A: Show me a student-athlete that treats their parents well. Show me a student-athlete that respects authority and knows how to handle social situations. We want young adults that would rather engage in a conversation than bury their face in a cell phone. At The University of Arizona, we are so blessed to have amazingly talented players. But make no mistake about it, we will never compromise character for talent. Team should always come before self. In all my years of coaching, I have never met an athlete that is bigger than the game they play and certainly, no student more important than the institution they represent.
- Mike Candrea, Arizona Head Softball Coach
Q: What would you tell a recruit if he was interested in your program and you had not yet identified him as a potential fit for your program?
A: Without a doubt, that recruit needs to find a way to get in front of our coaching staff. Whether it be an email with a highlight video, attending a camp, or any other way one of our coaches can identify you; make it happen. Like many NCAA Div. I programs, we are an “eyes-on” staff. We have to see you for you to make an impression on us and we aren’t going to be making any offers to a young man that we cannot verify with our own eyes! Take it one step at a time and make an effort to be seen before you expect something out of the recruiting process. And for all of you student-athletes out there; college coaches want kids that want to be a part of their program. If you want to be a part of what we are doing, tell us! If you can cut it both academically and on the field, we will have a lot of success in striving for the same goals.
- Brad Hill, Kansas State Head Baseball Coach
Q: What are absolute “no-no’s” for any potential recruit?
A: One of the first things we look for is grades.
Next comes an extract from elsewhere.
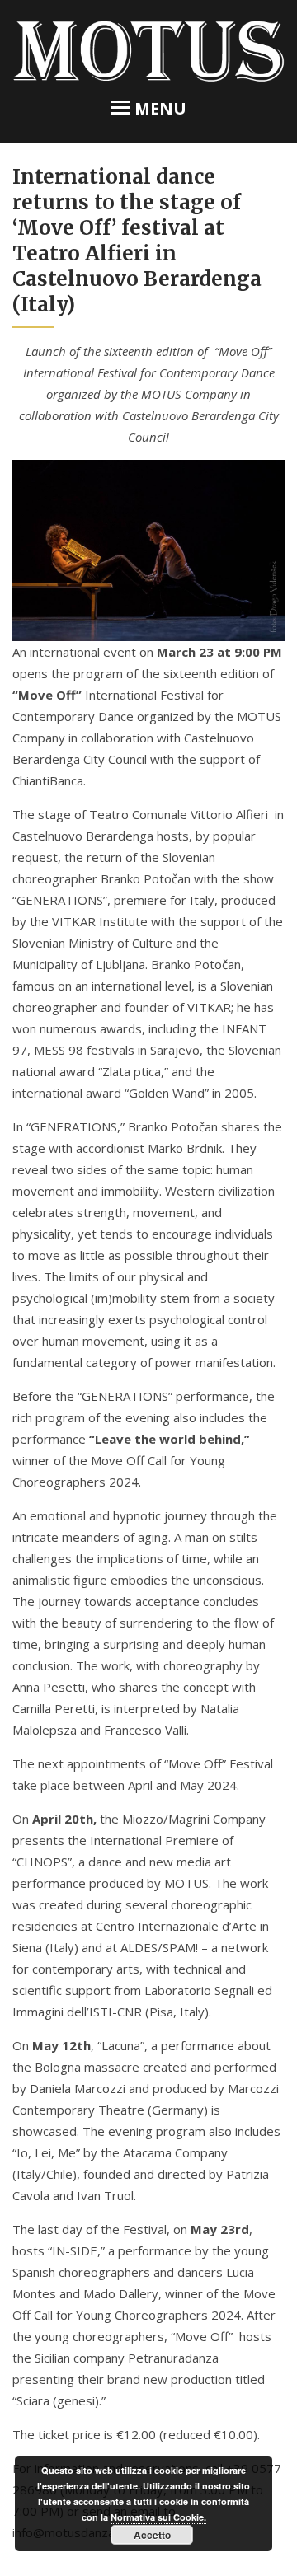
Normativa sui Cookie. (158, 2517)
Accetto (152, 2534)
If they don’t meet the NCAA standards, it is very difficult to justify recruiting them. Trouble with the law, or alcohol and drug use also can be hard to overcome. Beyond that, they have to show their competitiveness, toughness, and love for the game of football. If they don’t have that in high school, they will struggle in college.
- Chris Klieman, North Dakota State Head Football Coach
Q: What advice do you have for parents experiencing the recruiting process with their son or daughter?
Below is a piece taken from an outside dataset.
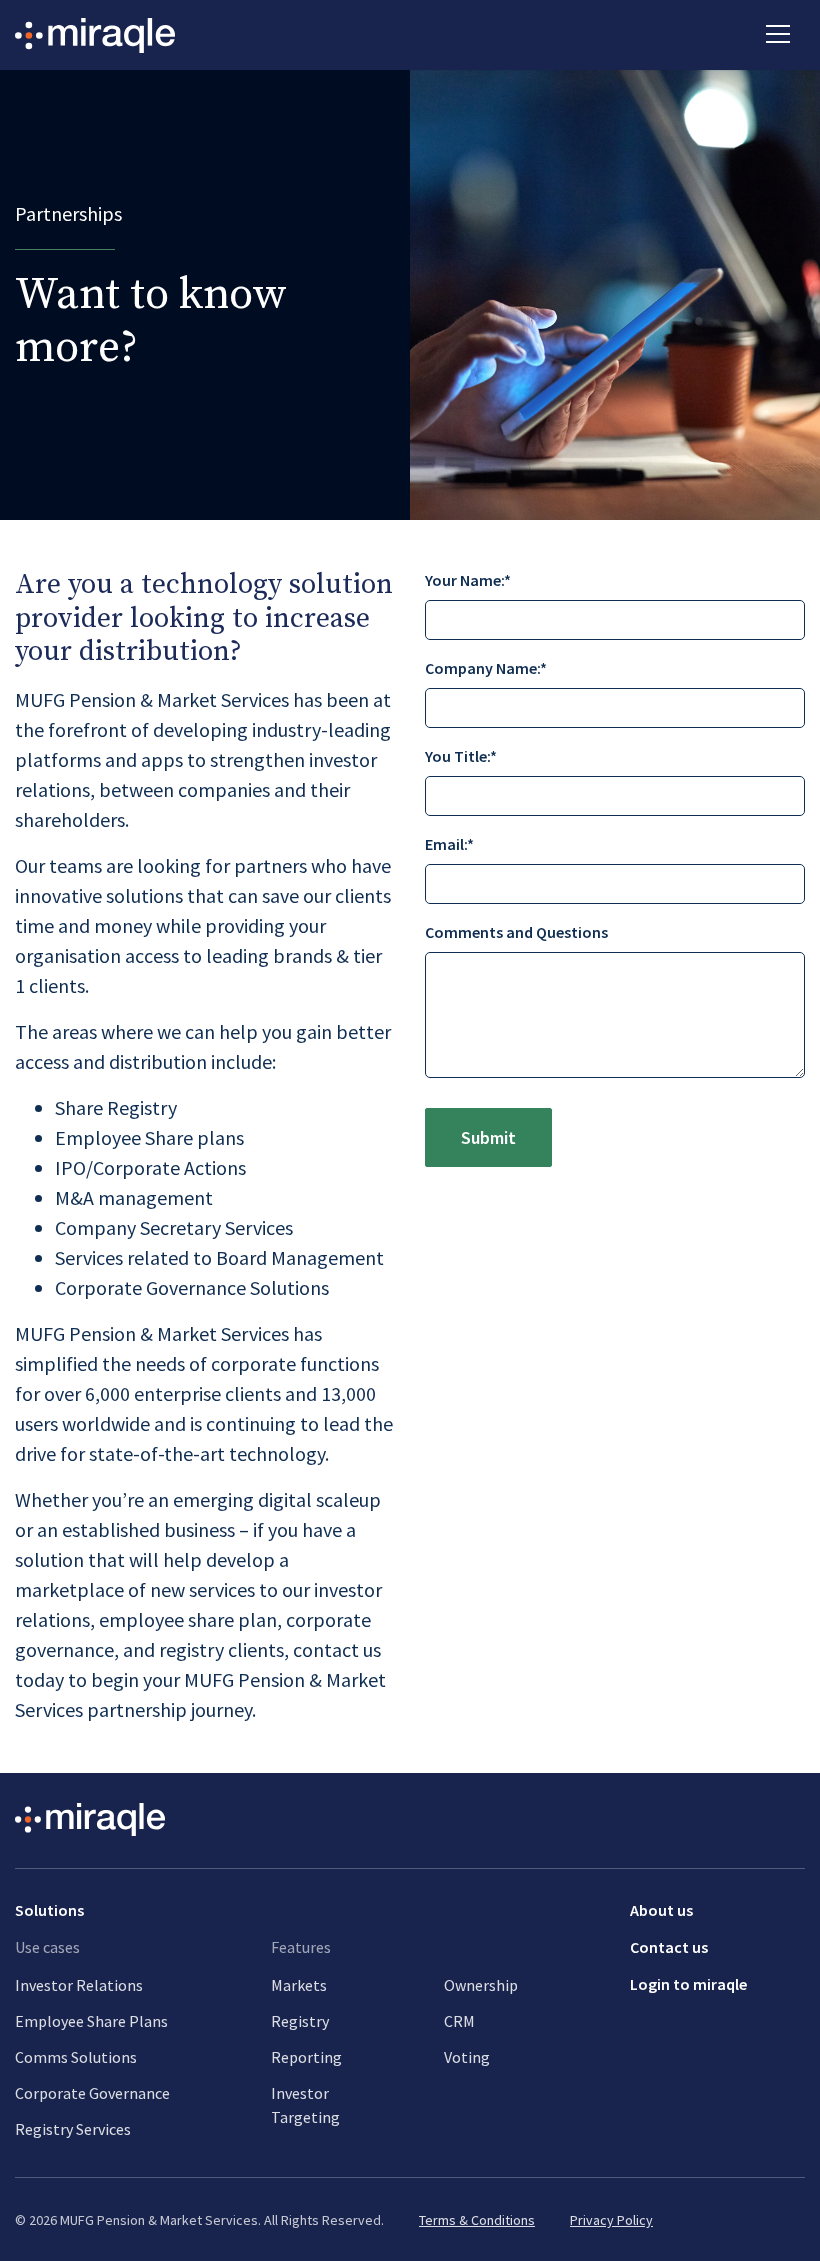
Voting (467, 2057)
A: Nobody knows their child like a parent. I think it is very important for parents to help their son or daughter with the college selection process. Help your child to consider what will make him/her the happiest and most successful in the long-term. Don’t just look at the recruiting process as an athletic decision. Where can your kid get the most meaningful degree? Where will he/she be happiest in terms of atmosphere and campus setup? I strongly encourage parents to help their student-athlete make a decision that he/she will be proud of for the rest of their life. Getting a degree and having a positive college experience lasts a lifetime!